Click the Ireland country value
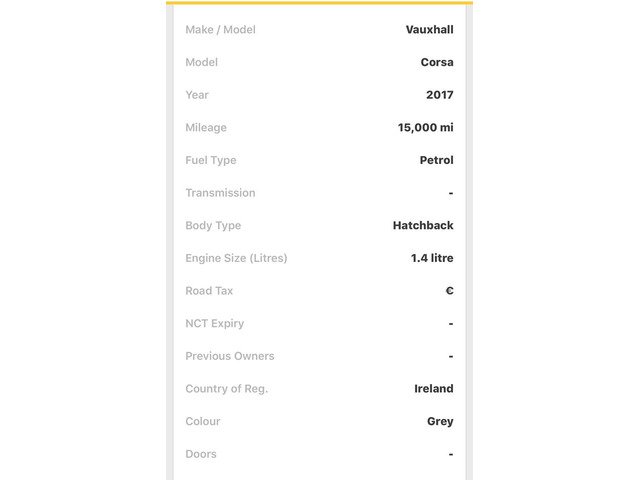 (x=433, y=389)
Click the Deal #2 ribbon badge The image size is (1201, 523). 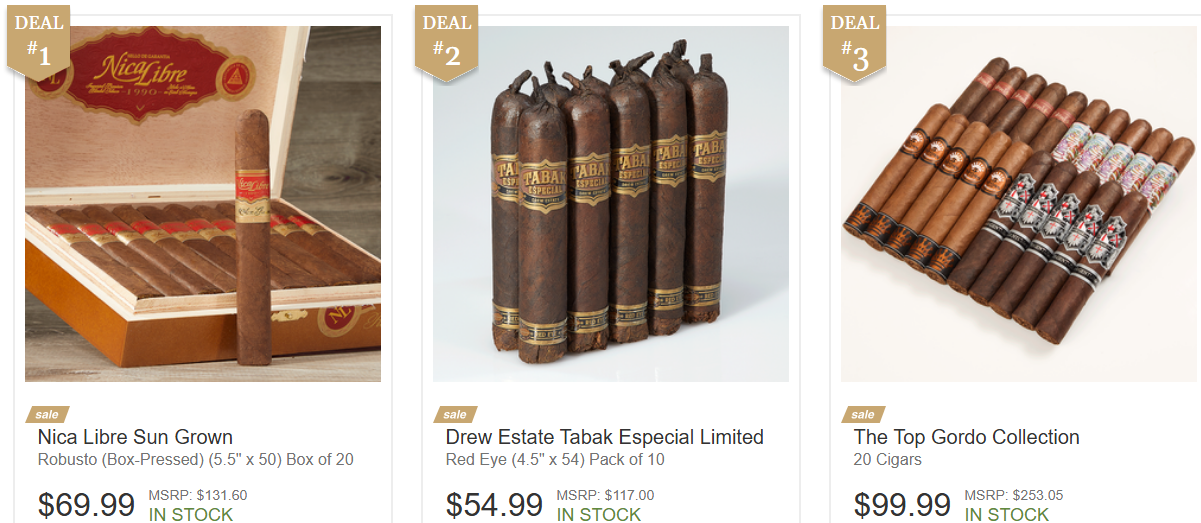click(447, 40)
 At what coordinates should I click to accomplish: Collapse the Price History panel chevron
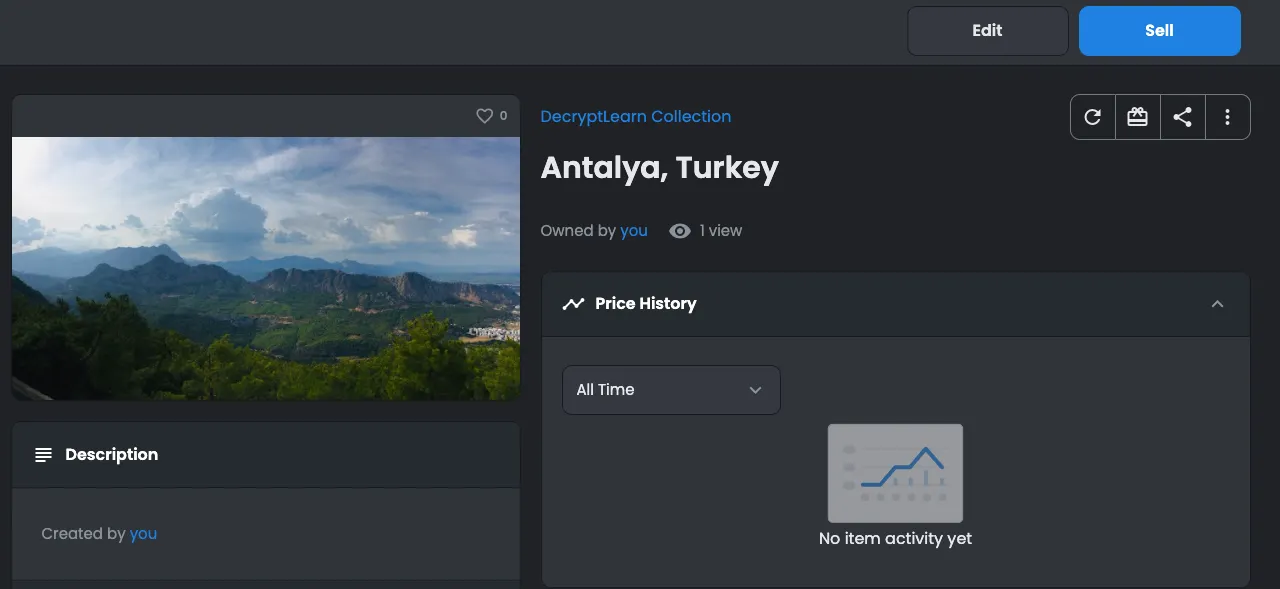point(1217,304)
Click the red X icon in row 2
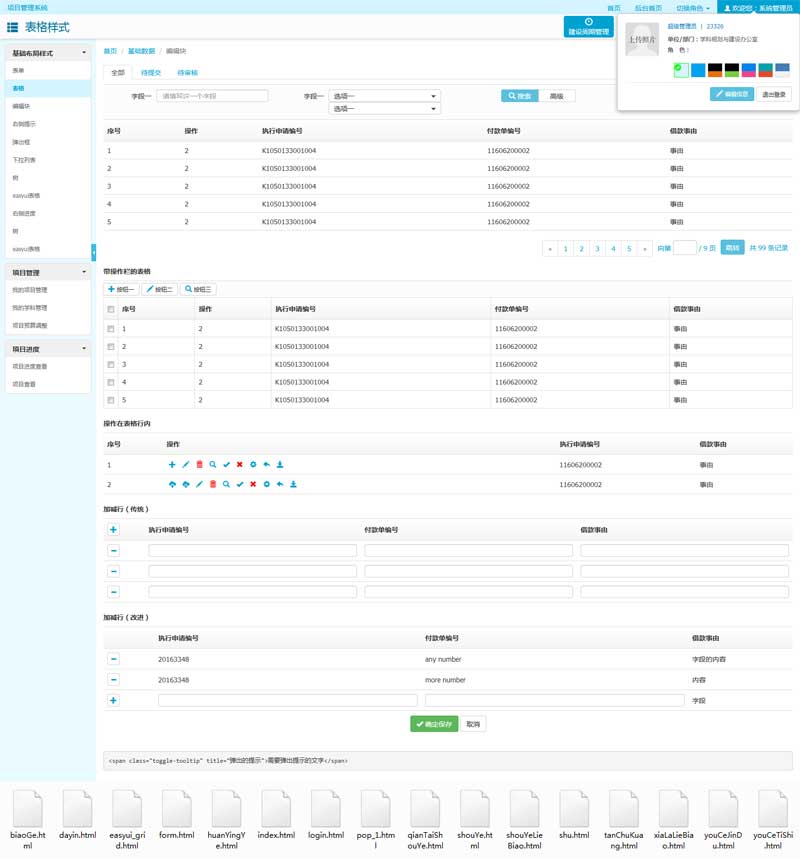800x859 pixels. pos(253,484)
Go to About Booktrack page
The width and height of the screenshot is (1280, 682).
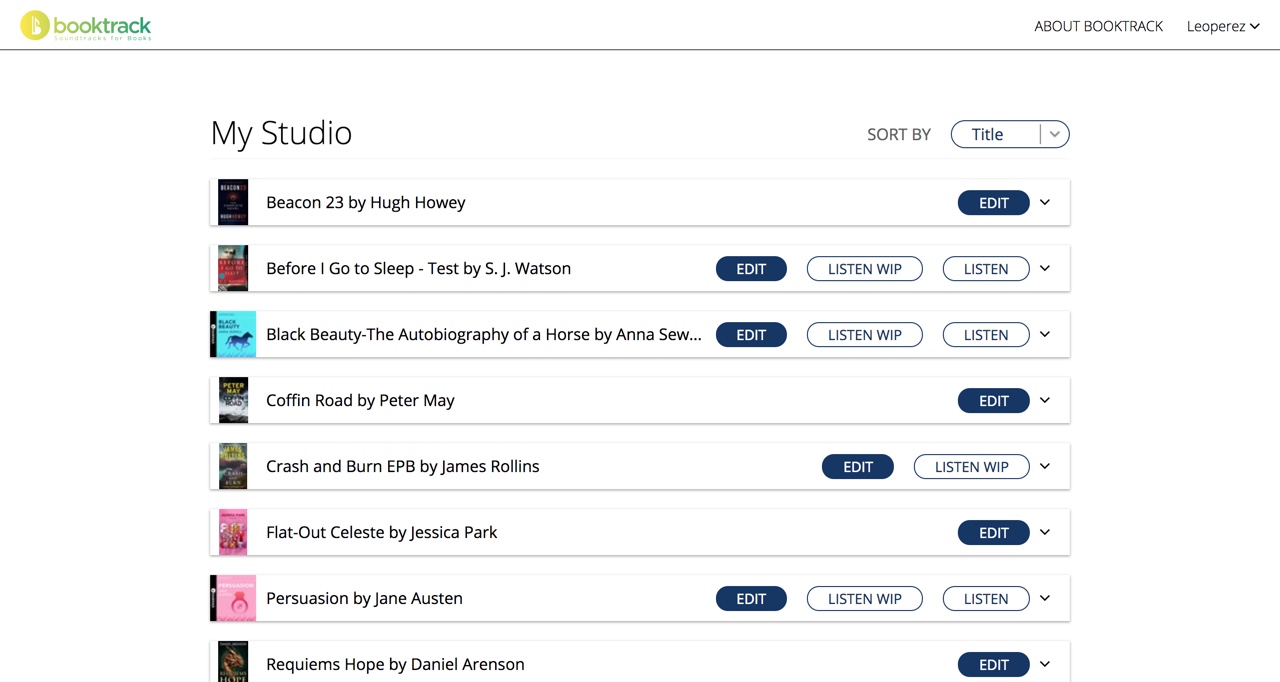coord(1098,26)
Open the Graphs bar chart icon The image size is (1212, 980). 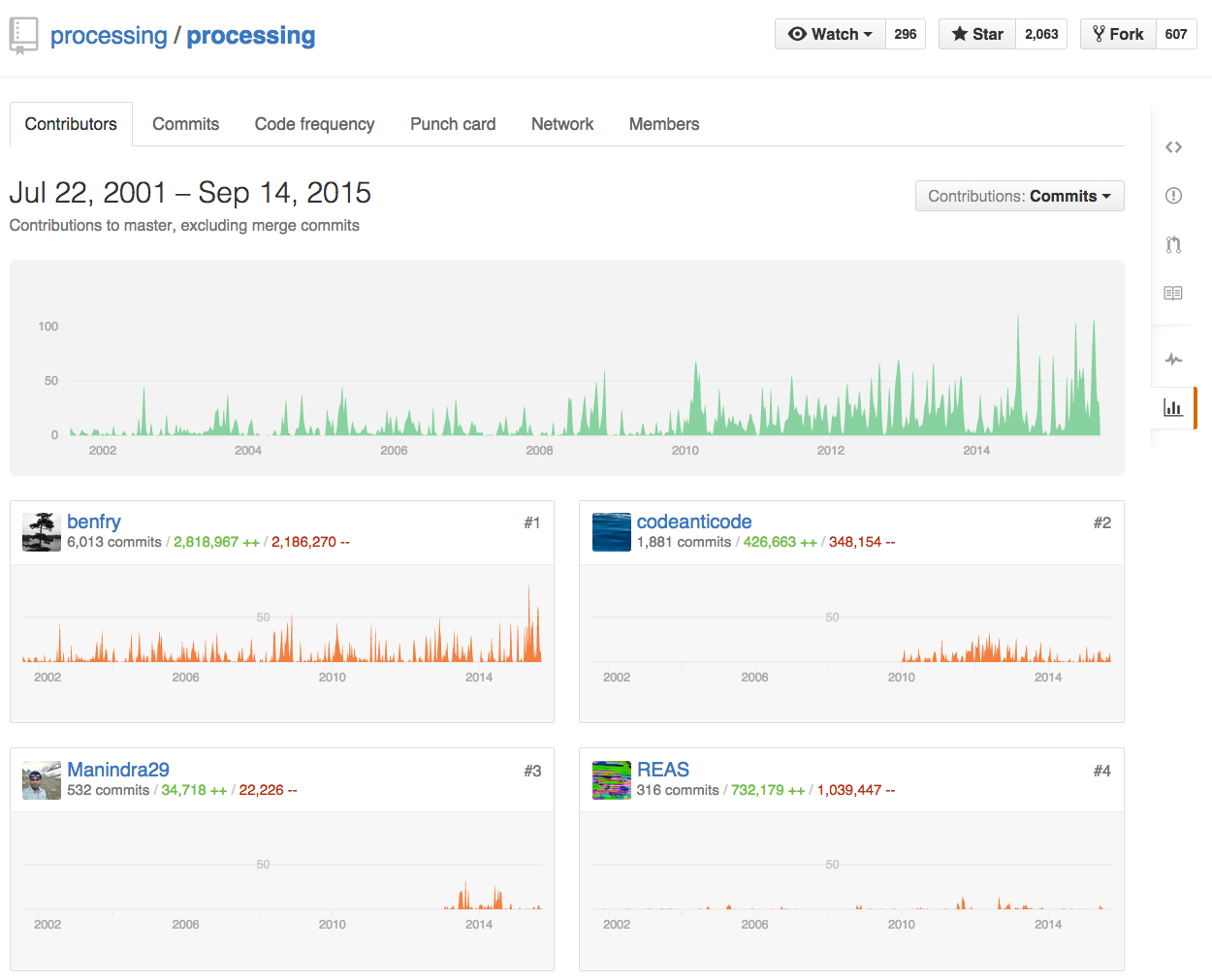tap(1173, 407)
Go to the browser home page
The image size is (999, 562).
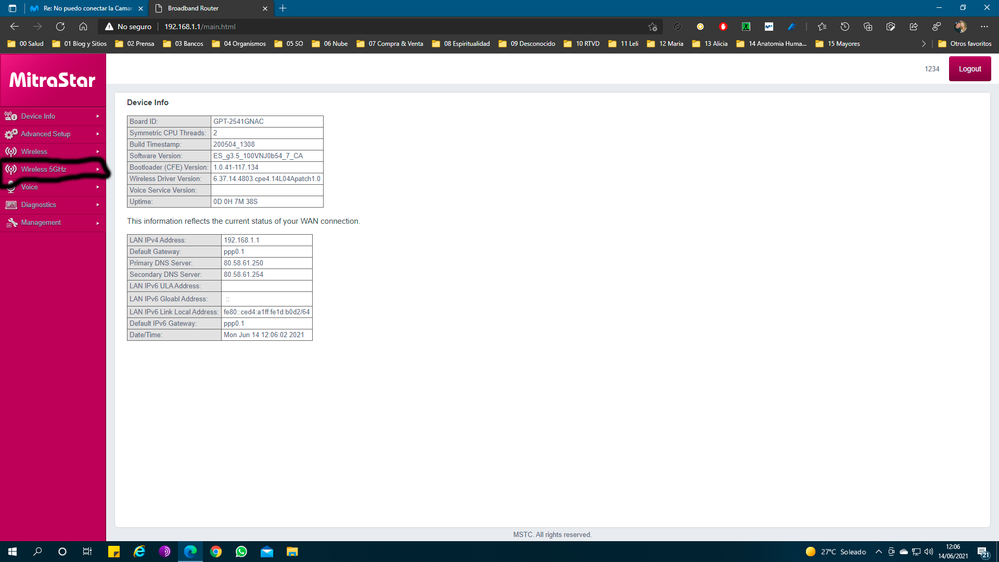83,27
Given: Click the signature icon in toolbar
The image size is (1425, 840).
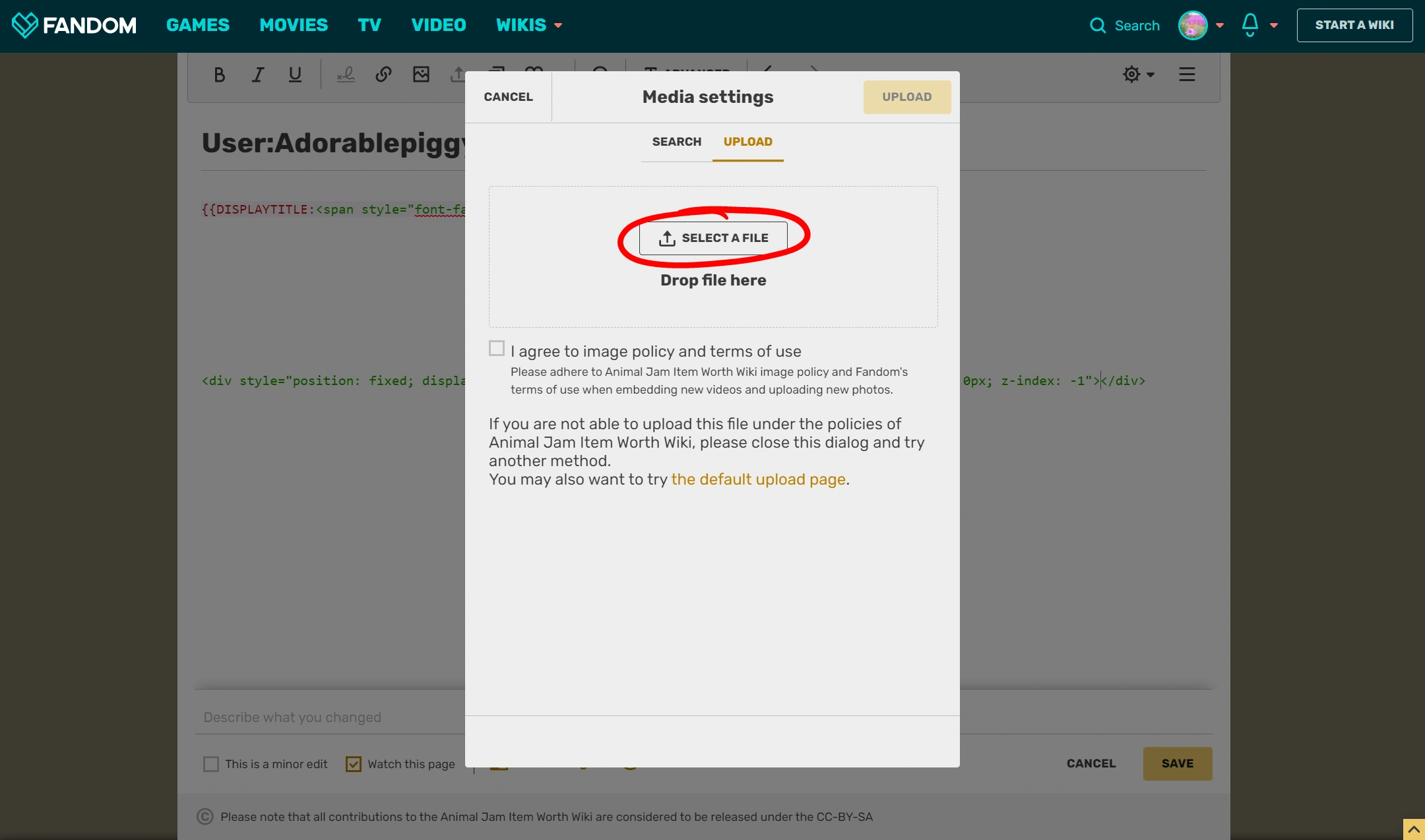Looking at the screenshot, I should 346,75.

- [TASK DIRECTIONS]: From the rows above, copy out every line that contains the word "page".

- [CORRECT RESPONSE]:
Go to About Booktrack page
Go to the browser home page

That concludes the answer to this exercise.